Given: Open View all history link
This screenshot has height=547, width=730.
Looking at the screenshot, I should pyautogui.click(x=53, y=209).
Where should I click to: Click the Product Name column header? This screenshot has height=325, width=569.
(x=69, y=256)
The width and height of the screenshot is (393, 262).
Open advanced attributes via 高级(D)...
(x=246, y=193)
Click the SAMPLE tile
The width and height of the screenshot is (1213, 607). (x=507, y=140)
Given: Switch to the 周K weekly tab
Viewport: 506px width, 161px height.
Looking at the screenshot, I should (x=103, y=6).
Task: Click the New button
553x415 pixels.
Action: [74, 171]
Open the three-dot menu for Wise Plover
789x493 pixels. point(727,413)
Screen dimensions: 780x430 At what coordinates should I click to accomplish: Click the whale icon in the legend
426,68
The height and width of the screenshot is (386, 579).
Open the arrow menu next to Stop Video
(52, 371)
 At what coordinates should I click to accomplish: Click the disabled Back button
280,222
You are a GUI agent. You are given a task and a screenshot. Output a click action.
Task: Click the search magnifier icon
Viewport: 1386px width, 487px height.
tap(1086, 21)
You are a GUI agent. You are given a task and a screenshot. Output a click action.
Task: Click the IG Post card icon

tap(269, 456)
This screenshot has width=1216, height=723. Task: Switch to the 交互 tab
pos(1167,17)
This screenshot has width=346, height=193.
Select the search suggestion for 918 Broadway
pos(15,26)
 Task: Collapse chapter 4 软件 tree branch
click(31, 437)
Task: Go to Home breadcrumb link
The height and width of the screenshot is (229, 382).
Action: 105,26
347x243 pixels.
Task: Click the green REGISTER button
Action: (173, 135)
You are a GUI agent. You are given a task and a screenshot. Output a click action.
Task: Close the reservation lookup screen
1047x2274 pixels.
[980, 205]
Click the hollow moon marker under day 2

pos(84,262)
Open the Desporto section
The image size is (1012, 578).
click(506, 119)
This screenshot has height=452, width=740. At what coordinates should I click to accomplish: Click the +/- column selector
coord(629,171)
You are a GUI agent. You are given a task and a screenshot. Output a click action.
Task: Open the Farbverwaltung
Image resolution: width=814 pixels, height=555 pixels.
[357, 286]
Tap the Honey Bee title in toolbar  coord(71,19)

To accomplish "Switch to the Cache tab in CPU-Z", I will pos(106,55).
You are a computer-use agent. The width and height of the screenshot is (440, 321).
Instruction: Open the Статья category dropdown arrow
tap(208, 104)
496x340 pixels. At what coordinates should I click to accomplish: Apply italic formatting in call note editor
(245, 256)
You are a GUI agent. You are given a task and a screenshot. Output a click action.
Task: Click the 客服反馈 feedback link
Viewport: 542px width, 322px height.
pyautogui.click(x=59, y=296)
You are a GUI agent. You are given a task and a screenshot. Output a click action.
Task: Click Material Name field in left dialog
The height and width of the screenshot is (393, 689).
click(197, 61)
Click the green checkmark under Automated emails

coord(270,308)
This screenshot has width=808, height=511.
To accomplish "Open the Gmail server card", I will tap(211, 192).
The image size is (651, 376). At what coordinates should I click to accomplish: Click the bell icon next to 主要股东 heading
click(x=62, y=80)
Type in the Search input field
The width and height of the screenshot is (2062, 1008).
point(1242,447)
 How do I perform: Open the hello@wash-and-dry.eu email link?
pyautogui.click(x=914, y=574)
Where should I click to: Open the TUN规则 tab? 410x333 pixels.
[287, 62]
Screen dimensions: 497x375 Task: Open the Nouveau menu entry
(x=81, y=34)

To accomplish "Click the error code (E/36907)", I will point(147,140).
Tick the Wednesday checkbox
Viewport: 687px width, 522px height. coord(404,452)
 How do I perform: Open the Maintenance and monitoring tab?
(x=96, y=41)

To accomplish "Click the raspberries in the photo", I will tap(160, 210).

→ Task goal
Give the exact lines, and only those, from the line containing "Task: Click the 客服反馈 feedback link" through the line containing "Task: Click Material" in the entries above.

→ Task result
Task: Click the 客服反馈 feedback link
Viewport: 542px width, 322px height.
pyautogui.click(x=59, y=296)
You are a GUI agent. You are given a task and a screenshot. Output a click action.
Task: Click Material Name field in left dialog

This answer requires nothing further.